Work instruction A:
Reproduce everything in the Bowery passage from "The new development" down to "tours and more.".
Work instruction B:
Answer these questions using the Bowery passage:
(i) In what year did AvalonBay Communities open its first luxury apartment complex on the Bowery?
(ii) Whose lives did Michael Dominic's documentary Sunshine Hotel follow?
(iii) At what address is the East Village Visitors Center/Bowery Cultural Center?
Work instruction C:
Write what comes next in the Bowery passage, starting after its final sentence.
Segment Start: Given text
Post-Depression and Revival
Home of many music halls in the 19th century, the Bowery later became notable for its economic depression. In the 1920s and 1930s, it was regarded as an impoverished area. The "Dead End Kids" (aka the "The Bowery Boys") of film were from the Bowery. In the 1940s through the 1970s, the Bowery was New York City's "Skid Row," notable for "Bowery Bums" (alcoholics and homeless persons).
In the 1960s and 1970s, the Bowery was viewed as a high-crime, low-rent area.
However, since the 1990s the entire Lower East Side has been reviving. As of July 2005, gentrification is contributing to ongoing change along the Bowery. In particular, the number of high-rise condominiums is growing. In 2006, AvalonBay Communities opened its first luxury apartment complex on the Bowery, which included an upscale Whole Foods Market. Avalon Bowery Place was quickly followed with the development of Avalon Bowery Place II in 2007. That same year, the SANAA-designed facility for the New Museum of Contemporary Art opened at the corner of Prince Street.
The new development has not come without a social cost. Michael Dominic's documentary Sunshine Hotel followed the lives of residents of one of the few remaining flophouses.
The Bowery from Houston to Delancey Streets serves as New York's principal market for restaurant equipment, and from Delancey to Grand for lamps.
Notable establishments
East Village Visitors Center/Bowery Cultural Center
At 308 Bowery, inside the Bowery Poetry Club. Dedicated to researching, documenting and preserving the history of the Bowery, the center offers bowery exhibits, films, events, tours and more.
Segment End: Given text
Segment Start: Data provided
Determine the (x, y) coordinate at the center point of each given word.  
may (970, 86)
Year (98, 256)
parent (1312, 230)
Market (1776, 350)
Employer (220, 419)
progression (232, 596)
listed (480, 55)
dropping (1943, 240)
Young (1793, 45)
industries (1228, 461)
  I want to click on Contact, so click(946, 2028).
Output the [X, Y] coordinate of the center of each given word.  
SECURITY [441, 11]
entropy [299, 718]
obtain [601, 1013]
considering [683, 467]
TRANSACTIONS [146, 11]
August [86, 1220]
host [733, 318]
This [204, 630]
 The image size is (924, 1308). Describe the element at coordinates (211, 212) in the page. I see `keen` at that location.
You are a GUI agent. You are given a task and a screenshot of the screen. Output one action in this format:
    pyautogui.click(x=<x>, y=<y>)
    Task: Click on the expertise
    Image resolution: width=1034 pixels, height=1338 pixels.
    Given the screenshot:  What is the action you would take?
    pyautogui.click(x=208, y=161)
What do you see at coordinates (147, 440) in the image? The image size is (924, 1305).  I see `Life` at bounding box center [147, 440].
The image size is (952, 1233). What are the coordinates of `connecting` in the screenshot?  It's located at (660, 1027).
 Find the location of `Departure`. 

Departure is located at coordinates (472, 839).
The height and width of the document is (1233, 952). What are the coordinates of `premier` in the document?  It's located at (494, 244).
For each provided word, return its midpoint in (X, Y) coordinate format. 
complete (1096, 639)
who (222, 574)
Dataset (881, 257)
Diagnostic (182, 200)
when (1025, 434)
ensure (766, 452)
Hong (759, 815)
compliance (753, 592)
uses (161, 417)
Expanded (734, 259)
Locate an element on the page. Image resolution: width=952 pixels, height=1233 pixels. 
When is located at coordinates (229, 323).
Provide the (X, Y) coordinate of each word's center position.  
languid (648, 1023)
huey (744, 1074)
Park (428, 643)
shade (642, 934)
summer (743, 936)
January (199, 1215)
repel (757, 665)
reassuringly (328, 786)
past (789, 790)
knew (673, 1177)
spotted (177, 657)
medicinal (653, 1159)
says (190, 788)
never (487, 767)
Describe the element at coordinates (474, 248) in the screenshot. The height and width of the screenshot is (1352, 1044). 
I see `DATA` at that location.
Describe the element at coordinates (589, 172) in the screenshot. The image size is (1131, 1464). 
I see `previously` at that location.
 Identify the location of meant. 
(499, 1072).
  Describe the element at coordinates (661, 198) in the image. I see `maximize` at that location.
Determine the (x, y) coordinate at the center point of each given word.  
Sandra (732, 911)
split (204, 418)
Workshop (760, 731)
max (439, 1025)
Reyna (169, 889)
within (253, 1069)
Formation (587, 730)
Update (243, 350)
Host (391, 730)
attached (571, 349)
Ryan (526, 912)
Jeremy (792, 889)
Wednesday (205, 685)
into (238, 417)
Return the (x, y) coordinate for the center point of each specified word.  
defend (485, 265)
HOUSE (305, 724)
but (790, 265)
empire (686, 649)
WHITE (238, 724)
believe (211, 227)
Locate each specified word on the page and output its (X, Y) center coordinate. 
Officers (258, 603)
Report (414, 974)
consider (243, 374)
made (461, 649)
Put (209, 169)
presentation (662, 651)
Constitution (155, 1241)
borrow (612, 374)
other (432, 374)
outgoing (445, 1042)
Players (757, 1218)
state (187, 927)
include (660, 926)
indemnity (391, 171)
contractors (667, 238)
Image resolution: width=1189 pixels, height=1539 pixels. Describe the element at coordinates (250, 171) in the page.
Segment End: Data provided
Task result A:
The new development has not come without a social cost. Michael Dominic's documentary Sunshine Hotel followed the lives of residents of one of the few remaining flophouses.
The Bowery from Houston to Delancey Streets serves as New York's principal market for restaurant equipment, and from Delancey to Grand for lamps.
Notable establishments
East Village Visitors Center/Bowery Cultural Center
At 308 Bowery, inside the Bowery Poetry Club. Dedicated to researching, documenting and preserving the history of the Bowery, the center offers bowery exhibits, films, events, tours and more.

Task result B:
(i) 2006
(ii) The lives of residents of one of the few remaining flophouses
(iii) 308 Bowery, inside the Bowery Poetry Club

Task result C:
Bank buildings
The Bowery Savings Bank was established when the Bowery was an upscale residential street, and grew with the rising prosperity of the city. Its 1893 headquarters building remains a Bowery landmark, as does the 1920s domed Citizens Savings Bank .
Amato Opera
This company, which was founded in 1948 by Tony Amato and his wife, Sally, found a permanent home at 319 Bowery next to the former CBGB, and it afforded many young singers the opportunity to hone their craft in full-length productions with a cut-down orchestration. The curtain fell on this well-established opera forum in NYC on May 31, 2009, when Tony Amato retired.
CBGB
CBGB, a club initially opened to play country, bluegrass & blues (as the name CBGB stands for), began to book Television, Patti Smith, and the Ramones as house bands in the mid-1970s. This spawned a full-blown scene of new bands (Talking Heads, Blondie, edgy R&B-influenced Mink DeVille, rockabilly revivalist Robert Gordon, and others) performing mostly original material in a mostly raw and often loud and fast attack. The label of punk rock was applied to the scene even if not all the bands that made their early reputations at the club were punk rockers, strictly speaking, but CBGB became known as the American cradle of punk rock. CBGB closed on October 31 , 2006 , after a long battle by club owner Hilly Kristal to extend its lease.
Bowery Ballroom
Main article: Bowery BallroomThe Bowery Ballroom is a music venue. The structure, at 6 Delancey Street, was built just before the Stock Market Crash of 1929. It stood vacant until the end of World War II, when it became a high-end retail store. The neighborhood subsequently went into decline again, and so did the caliber of businesses occupying the space. In 1997 it was converted into a music venue.
Right in front of the venue's entrance is the Bowery Station on the J line of the New York City Subway.